→ 抜粋文:
★ ★ ★ ★ ★ ★ ★

終戦の日 天皇陛下のおことばを振り返る 坂東太郎のよく分かる時事用語
戦後50年に「慰霊の旅」
1995年(戦後50年)に、長崎、広島、沖縄、東京の順で訪れられました。なお東京は1945年3月10日の東京大空襲などによる犠牲者の遺骨が祀られている東京都慰霊堂への訪問です。 一連の日程を終えた後、天皇は宮内記者会(宮内庁記者クラブ)に感想を発表。この4か所を「先の大戦において、特に大きな災禍を受けた」地域と認識し、終えた後は「4地域にとどまらず、広く日本各地、また、遠い異郷にあって、この戦いによりかけがえのない命を失った多くの人々と、今なお癒(い)えることのない悲しみをもつ遺族の上に深く思いを致します」と、全ての戦没者に思いを致したばかりか、外国人をも含めるであろう「この戦いに連なる全ての死者の冥福を祈」るとの思いを示されました。
海外での激戦地訪問
2005年(戦後60年)にはサイパン島を訪問されました。同島は1920(大正9)年から終戦まで国際連盟の下での日本の委任統治領でした。かなりの日本人が移住したこの島も44年6月から7月にかけて日米両軍の激戦地と化し、居留民らが自決した「バンザイクリフ」という悲劇も発生しました。 出発にあたって天皇陛下は「食料や水もなく、負傷に対する手当てもない所で戦った人々のことを思うとき、心が痛みます」と述べられ、日本人のみならず米軍の戦死者や現地島民の犠牲者も多かったことを「決して忘れてはならない」。ここでも日本人だけでない「命を失ったすべての人々を追悼」する決意を表しました。 同年の天皇誕生日の記者会見では「米軍がサイパン島へ上陸してきた時には日本軍は既に制海権、制空権を失っており、大勢の在留邦人は引き揚げられない状態になっていました」と言及。「過去の歴史をその後の時代とともに正しく理解しようと努める」重要性を示されたのです。 2015年(戦後70年)にはやはり委任統治領であったパラオ共和国を訪問。同国の一部であるペリリュー島は1944年9月から11月まで日米両軍が激突した太平洋戦争屈指の激戦地です。この時も「先の戦争で亡くなったすべての人々を追悼」(晩餐会での答辞)する姿勢を示されます。ペリリュー島では日本政府が建立した「西太平洋戦没者の碑」とともに敵であった米陸軍第81歩兵師団慰霊碑にも供花しました。 2016年にはフィリピンを訪問されました。太平洋戦争緒戦の勝利でいったん米軍を駆逐した日本軍も、1944年からアメリカの反攻に遭って戦闘が続いたのです。晩餐会の答辞で天皇陛下は「貴国の国内において日米両国間の熾烈(しれつ)な戦闘が行われ、このことにより貴国の多くの人が命を失い、傷つ」いたのを「決して忘れてはならない」と語っています。 2017年はベトナムへ。同国はかつてラオス、カンボジアなどとともにフランス領インドシナ(仏印)と呼ばれるフランス植民地でした。第二次世界大戦でそのフランスがドイツに降伏(1940年6月)し、フランス本土の多くがドイツに占領され、かろうじて許されたヴィシー政権は対独協力を強いられます。 いわば主なき地となった仏印に日本は進駐しました。40年9月には日独伊三国同盟が締結されます。以後、終戦まで何らかの形で日本軍が当地に止まっていました。終戦を迎えた直後にホー・チ・ミンを指導者と仰ぐ革命が起きてベトナム民主共和国の建国を宣言。しかしフランスは認めず再植民地化へと動いたため、インドシナ戦争へと突入しました。 2017年の天皇誕生日で陛下は「先の大戦の終了後もベトナムに残り、ベトナム人と共にフランスからの独立戦争を戦った、かなりの数の日本兵が現地で生活を営んだ家族の人たちに会う機会もありました」と記者会見で述懐されています。

★ ★ ★ ★ ★ ★ ★

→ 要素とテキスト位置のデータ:

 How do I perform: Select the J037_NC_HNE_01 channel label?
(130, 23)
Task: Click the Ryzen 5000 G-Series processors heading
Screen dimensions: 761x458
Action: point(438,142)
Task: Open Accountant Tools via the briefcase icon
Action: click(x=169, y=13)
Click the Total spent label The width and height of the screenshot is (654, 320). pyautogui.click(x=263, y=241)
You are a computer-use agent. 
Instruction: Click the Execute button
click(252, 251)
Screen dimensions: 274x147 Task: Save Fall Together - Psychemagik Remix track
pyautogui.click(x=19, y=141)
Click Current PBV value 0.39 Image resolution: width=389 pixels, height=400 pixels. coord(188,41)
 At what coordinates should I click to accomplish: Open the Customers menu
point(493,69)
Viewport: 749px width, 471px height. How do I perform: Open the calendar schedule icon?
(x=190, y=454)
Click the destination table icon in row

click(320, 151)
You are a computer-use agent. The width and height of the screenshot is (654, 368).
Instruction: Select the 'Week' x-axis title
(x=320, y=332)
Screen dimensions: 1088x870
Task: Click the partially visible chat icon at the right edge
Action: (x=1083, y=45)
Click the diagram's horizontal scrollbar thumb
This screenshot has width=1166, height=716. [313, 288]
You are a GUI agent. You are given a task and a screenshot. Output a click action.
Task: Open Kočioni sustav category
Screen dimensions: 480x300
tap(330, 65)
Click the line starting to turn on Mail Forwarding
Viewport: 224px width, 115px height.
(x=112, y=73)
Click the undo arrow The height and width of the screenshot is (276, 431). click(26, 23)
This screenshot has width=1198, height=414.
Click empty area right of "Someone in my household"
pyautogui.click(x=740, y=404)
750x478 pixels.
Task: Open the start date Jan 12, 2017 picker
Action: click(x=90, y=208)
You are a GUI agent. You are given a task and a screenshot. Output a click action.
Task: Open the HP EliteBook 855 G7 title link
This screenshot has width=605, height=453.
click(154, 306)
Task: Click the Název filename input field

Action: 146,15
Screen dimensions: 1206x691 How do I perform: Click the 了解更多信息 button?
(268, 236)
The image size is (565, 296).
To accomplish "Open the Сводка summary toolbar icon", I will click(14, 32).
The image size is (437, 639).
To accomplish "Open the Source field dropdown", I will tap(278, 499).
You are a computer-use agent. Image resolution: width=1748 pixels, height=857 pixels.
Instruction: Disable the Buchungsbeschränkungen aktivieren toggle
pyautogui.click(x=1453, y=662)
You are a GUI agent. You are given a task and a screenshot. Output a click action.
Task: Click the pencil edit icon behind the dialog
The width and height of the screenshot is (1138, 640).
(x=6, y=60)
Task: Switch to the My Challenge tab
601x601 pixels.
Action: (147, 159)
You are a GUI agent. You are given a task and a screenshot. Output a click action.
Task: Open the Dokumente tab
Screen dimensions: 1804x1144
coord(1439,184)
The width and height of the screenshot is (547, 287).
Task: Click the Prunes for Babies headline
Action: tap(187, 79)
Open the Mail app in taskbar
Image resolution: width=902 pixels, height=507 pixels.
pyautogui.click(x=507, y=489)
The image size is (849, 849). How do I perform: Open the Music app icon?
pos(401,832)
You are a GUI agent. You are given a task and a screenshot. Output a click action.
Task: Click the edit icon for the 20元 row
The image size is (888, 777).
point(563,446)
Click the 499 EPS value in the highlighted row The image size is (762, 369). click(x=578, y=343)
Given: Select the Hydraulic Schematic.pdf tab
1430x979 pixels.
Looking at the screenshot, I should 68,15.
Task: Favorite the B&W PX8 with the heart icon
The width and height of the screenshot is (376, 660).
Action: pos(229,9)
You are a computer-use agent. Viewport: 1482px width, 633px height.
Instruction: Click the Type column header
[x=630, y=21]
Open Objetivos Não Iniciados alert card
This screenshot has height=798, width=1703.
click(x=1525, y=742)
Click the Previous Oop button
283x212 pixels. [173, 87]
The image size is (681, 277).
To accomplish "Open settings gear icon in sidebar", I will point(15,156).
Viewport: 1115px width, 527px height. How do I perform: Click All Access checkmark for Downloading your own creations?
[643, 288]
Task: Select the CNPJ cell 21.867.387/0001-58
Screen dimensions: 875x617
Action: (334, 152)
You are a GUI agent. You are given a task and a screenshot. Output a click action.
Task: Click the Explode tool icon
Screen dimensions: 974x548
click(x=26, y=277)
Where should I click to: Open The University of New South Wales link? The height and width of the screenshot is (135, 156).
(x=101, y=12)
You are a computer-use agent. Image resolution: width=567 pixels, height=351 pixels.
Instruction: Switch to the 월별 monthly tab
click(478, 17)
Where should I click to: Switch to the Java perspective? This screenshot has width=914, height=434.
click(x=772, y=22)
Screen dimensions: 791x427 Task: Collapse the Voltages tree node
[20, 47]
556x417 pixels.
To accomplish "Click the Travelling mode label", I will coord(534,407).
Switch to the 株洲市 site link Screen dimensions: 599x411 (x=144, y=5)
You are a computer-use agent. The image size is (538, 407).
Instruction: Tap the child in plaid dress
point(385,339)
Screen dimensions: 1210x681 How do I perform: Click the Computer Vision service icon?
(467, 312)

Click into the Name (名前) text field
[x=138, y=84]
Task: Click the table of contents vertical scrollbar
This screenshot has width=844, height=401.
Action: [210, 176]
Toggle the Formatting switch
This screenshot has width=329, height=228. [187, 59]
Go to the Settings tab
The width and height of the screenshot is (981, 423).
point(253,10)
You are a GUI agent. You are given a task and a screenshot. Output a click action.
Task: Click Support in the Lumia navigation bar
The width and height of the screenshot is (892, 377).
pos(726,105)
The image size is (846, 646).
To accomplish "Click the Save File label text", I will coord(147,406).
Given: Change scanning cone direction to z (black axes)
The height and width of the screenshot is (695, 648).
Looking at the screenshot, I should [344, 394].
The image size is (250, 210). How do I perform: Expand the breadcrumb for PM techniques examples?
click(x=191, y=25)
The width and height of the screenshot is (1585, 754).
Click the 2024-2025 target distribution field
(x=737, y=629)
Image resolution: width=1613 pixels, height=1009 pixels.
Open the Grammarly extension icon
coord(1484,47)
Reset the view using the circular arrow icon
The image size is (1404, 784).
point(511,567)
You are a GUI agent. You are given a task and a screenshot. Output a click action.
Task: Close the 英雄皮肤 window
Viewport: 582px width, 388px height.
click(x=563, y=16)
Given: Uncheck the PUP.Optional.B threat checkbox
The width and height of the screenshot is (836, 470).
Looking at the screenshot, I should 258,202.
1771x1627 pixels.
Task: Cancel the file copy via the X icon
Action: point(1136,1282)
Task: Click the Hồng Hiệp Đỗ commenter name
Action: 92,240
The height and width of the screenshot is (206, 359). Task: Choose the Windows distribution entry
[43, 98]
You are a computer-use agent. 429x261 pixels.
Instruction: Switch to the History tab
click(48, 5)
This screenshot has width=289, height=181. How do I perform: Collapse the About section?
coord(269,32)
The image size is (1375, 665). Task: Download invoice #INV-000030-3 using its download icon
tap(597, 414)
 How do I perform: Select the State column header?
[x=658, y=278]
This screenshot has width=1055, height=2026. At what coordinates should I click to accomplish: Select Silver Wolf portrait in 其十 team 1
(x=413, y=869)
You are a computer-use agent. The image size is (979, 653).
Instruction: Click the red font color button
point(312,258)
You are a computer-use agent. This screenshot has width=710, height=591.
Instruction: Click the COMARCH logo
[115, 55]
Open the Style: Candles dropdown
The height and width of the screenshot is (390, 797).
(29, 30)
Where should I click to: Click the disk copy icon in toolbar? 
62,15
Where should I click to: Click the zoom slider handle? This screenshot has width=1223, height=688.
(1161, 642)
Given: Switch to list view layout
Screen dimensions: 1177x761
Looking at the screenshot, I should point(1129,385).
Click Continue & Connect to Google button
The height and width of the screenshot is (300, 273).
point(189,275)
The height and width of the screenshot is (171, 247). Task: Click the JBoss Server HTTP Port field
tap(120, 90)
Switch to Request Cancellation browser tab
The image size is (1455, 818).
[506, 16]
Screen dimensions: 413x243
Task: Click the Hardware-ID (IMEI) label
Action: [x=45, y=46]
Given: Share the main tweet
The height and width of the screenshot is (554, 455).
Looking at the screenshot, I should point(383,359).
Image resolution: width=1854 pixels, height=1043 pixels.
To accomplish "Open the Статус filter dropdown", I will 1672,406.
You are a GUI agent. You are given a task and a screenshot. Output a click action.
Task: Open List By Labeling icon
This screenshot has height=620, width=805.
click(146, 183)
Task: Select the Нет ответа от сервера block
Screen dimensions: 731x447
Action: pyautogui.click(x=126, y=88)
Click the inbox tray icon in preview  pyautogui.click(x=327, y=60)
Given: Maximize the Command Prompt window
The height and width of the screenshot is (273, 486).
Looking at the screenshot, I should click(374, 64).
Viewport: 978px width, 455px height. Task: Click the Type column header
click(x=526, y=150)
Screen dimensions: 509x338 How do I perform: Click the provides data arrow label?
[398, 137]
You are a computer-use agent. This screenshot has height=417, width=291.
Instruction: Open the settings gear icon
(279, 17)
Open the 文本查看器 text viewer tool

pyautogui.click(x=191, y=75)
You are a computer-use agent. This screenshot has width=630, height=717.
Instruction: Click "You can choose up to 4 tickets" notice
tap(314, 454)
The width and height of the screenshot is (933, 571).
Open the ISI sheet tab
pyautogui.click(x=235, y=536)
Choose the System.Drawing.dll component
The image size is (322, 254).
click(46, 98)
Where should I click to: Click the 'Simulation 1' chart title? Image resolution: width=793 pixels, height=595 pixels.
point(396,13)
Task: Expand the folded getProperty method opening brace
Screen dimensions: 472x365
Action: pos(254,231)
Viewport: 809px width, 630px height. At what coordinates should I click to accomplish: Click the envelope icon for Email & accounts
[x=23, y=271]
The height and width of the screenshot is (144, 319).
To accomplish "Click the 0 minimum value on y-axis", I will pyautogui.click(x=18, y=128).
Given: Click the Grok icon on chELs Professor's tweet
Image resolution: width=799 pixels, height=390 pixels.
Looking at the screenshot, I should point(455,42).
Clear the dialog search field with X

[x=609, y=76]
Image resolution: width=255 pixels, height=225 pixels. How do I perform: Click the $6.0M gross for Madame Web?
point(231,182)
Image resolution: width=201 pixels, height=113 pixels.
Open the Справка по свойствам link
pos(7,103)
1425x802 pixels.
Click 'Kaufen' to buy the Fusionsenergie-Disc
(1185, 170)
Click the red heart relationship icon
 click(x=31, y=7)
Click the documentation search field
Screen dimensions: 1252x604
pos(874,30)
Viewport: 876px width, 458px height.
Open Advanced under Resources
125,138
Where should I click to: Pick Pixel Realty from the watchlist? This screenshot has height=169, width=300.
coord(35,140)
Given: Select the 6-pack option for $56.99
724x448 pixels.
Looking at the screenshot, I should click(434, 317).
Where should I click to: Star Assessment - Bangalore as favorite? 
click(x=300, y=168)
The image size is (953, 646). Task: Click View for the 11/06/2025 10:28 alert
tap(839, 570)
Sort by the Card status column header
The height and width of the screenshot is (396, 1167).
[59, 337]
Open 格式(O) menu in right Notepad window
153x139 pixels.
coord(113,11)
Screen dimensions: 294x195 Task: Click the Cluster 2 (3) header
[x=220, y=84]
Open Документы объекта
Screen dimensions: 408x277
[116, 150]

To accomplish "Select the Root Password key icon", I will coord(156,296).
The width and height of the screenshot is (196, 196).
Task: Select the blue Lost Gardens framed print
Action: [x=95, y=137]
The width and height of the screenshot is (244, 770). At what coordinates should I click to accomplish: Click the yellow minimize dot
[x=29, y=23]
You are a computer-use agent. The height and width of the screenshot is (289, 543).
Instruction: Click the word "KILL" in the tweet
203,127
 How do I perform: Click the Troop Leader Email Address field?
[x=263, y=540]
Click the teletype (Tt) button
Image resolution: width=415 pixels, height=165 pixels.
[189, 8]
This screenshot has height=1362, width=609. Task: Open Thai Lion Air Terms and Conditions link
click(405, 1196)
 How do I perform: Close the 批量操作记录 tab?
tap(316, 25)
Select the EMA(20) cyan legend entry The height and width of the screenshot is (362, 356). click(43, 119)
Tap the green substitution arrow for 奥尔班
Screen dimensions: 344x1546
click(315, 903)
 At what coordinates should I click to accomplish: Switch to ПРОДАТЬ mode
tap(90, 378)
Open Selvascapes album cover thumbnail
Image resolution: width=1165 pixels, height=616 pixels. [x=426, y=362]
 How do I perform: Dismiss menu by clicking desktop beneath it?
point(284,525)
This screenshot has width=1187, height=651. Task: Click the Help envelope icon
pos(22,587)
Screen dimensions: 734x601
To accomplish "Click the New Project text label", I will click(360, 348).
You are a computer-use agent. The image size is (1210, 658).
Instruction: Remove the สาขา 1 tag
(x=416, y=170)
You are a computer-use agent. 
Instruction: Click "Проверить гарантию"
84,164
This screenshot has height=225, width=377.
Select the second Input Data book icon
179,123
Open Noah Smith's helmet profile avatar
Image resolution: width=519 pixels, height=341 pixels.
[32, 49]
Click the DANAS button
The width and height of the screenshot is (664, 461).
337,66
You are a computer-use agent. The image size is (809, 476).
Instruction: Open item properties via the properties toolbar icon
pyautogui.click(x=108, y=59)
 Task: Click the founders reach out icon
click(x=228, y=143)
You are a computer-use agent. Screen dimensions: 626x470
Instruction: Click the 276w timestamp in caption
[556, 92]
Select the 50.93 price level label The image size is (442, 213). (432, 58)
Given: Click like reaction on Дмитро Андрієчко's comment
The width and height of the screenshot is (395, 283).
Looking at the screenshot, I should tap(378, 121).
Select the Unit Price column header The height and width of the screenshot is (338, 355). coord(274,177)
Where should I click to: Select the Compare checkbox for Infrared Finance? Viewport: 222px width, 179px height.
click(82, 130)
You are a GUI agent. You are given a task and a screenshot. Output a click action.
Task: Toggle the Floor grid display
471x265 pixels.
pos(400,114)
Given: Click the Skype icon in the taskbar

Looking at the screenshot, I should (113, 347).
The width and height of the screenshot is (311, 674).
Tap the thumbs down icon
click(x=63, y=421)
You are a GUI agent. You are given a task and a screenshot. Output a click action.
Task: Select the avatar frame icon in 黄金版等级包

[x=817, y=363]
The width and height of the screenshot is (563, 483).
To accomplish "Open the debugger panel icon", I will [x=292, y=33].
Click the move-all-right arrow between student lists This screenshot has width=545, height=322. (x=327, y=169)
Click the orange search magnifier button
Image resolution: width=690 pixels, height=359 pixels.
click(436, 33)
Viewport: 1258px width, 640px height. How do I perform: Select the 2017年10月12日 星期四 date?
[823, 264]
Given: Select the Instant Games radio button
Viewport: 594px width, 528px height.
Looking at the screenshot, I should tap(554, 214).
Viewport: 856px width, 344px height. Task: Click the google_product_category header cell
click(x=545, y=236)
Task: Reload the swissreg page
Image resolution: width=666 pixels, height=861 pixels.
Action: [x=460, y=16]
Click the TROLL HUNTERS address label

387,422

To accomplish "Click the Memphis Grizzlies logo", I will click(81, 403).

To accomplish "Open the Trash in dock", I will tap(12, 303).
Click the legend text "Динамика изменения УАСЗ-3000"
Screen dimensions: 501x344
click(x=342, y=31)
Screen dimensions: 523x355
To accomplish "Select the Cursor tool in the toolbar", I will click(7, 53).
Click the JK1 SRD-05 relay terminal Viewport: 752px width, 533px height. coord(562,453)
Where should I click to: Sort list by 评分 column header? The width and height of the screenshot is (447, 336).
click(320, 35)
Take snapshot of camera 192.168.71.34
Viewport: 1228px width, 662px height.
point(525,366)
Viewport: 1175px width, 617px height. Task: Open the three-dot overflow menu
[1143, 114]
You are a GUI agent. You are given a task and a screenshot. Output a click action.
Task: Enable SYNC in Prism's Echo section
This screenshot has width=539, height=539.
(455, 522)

★ ★ ★ ★ ★ ★ ★

→ 練習問題:
1. 抜粋文によれば、2005年(戦後60年)に天皇陛下が訪問されたのはどこですか。
2. リストの冒頭から「Click the undo」を含む行まで(その行も含む)を、一字一句そのまま書き写しなさい。
このリストは抜粋文とは無関係です。

→ 解答例:
1. サイパン島です。

2.
 How do I perform: Select the J037_NC_HNE_01 channel label?
(130, 23)
Task: Click the Ryzen 5000 G-Series processors heading
Screen dimensions: 761x458
Action: point(438,142)
Task: Open Accountant Tools via the briefcase icon
Action: click(x=169, y=13)
Click the Total spent label The width and height of the screenshot is (654, 320). pyautogui.click(x=263, y=241)
You are a computer-use agent. 
Instruction: Click the Execute button
click(252, 251)
Screen dimensions: 274x147 Task: Save Fall Together - Psychemagik Remix track
pyautogui.click(x=19, y=141)
Click Current PBV value 0.39 Image resolution: width=389 pixels, height=400 pixels. coord(188,41)
 At what coordinates should I click to accomplish: Open the Customers menu
point(493,69)
Viewport: 749px width, 471px height. How do I perform: Open the calendar schedule icon?
(x=190, y=454)
Click the destination table icon in row

click(320, 151)
You are a computer-use agent. The width and height of the screenshot is (654, 368).
Instruction: Select the 'Week' x-axis title
(x=320, y=332)
Screen dimensions: 1088x870
Task: Click the partially visible chat icon at the right edge
Action: (x=1083, y=45)
Click the diagram's horizontal scrollbar thumb
This screenshot has width=1166, height=716. [313, 288]
You are a GUI agent. You are given a task and a screenshot. Output a click action.
Task: Open Kočioni sustav category
Screen dimensions: 480x300
tap(330, 65)
Click the line starting to turn on Mail Forwarding
Viewport: 224px width, 115px height.
(x=112, y=73)
Click the undo arrow The height and width of the screenshot is (276, 431). click(26, 23)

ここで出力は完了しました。